- TASK INPUT -
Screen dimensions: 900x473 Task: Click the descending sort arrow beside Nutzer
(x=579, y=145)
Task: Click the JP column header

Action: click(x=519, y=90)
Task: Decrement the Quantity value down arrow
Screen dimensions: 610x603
--
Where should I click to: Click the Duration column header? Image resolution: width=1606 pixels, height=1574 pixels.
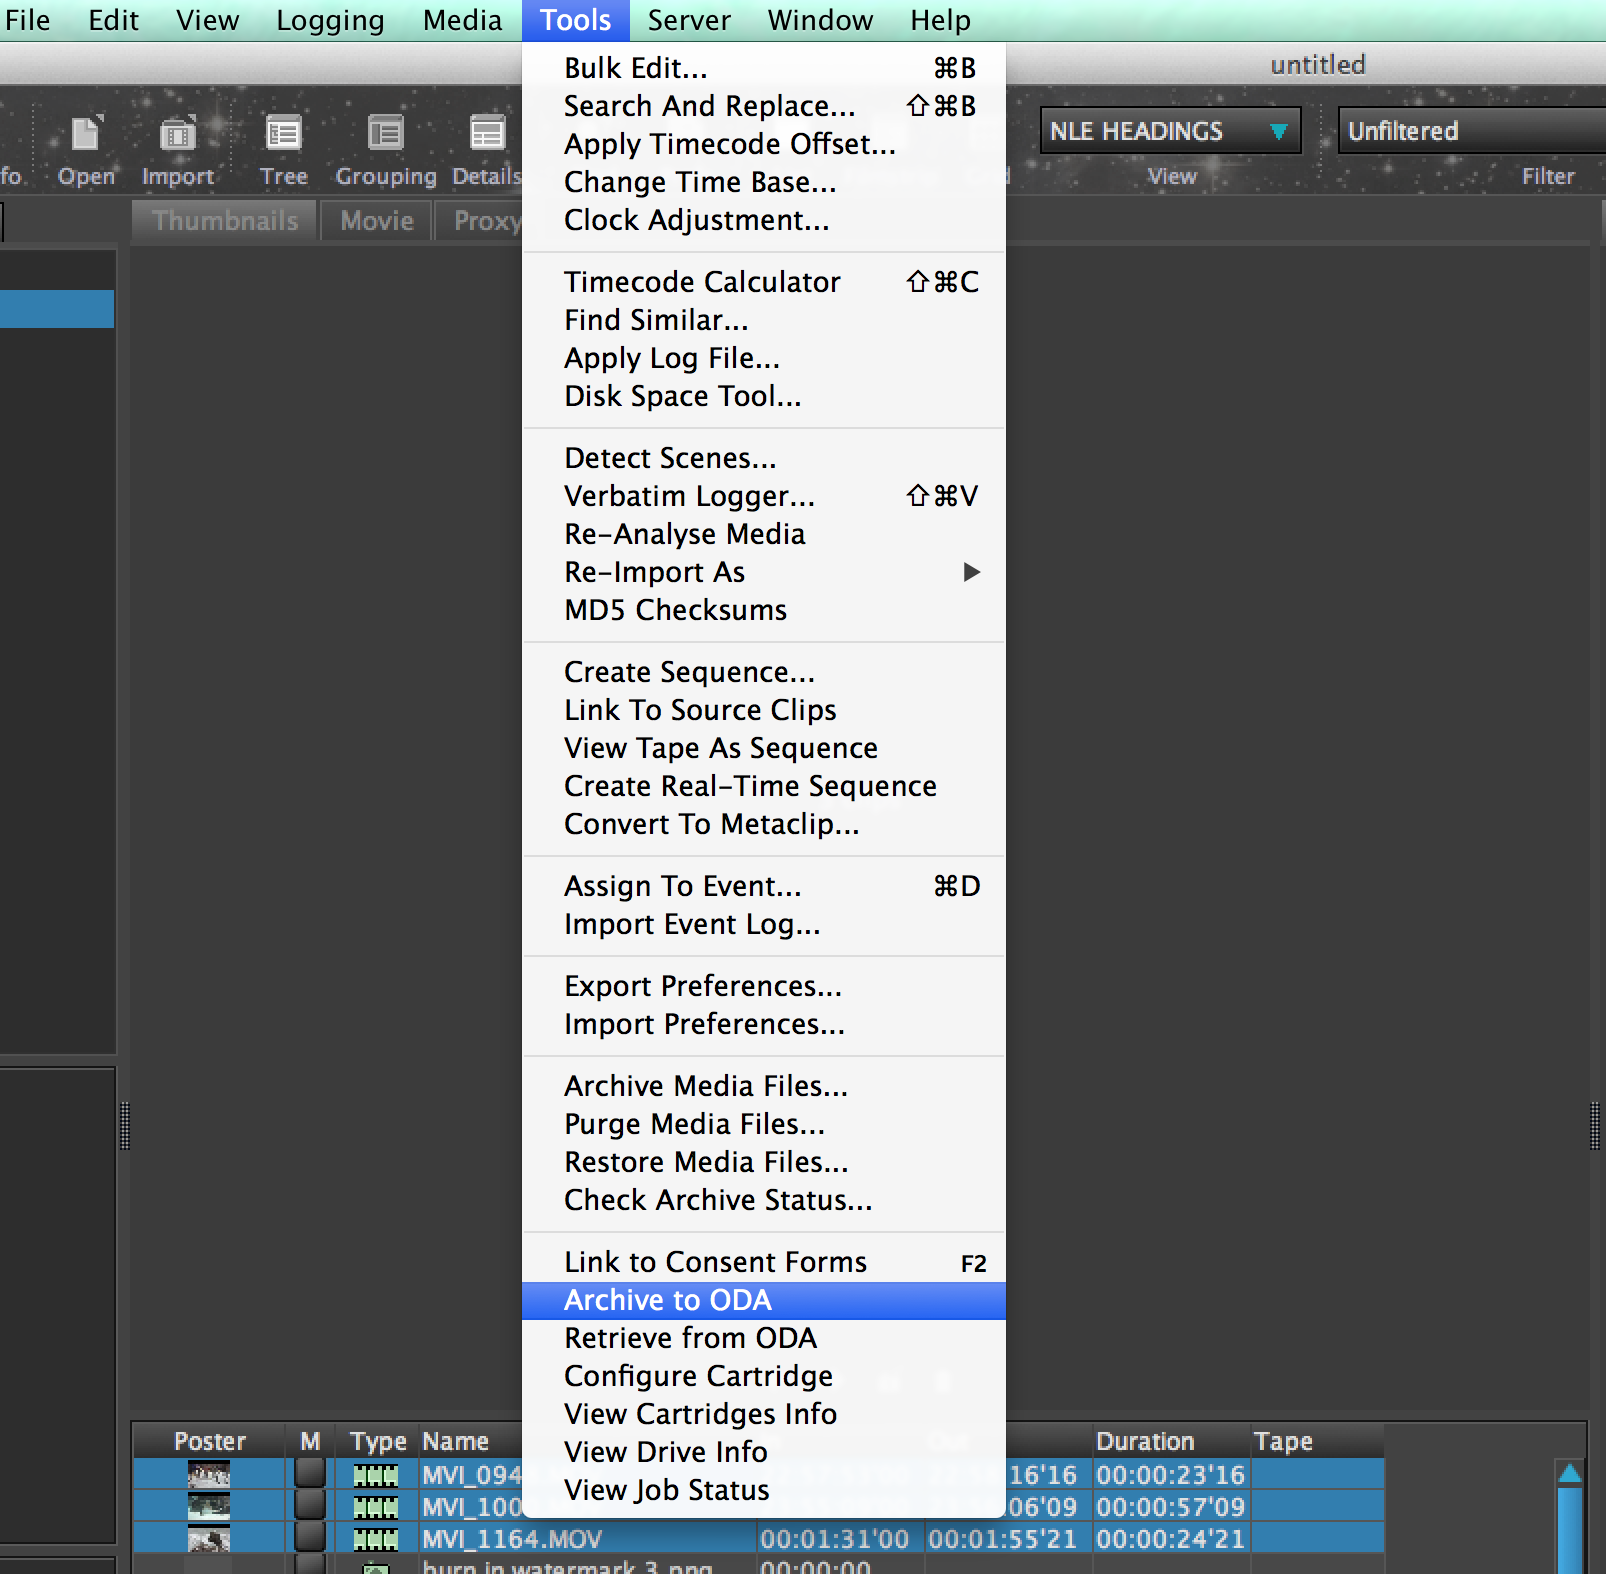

- WHAT IS REQUIRED -
Using only the entries above, output the line with "Screen dimensions: 900x473", the line with "Screen dimensions: 610x603", and all lines between them, exactly as they stand.

- RESPONSE TO THE EXERCISE -
Screen dimensions: 900x473 Task: Click the descending sort arrow beside Nutzer
(x=579, y=145)
Task: Click the JP column header

Action: click(x=519, y=90)
Task: Decrement the Quantity value down arrow
Screen dimensions: 610x603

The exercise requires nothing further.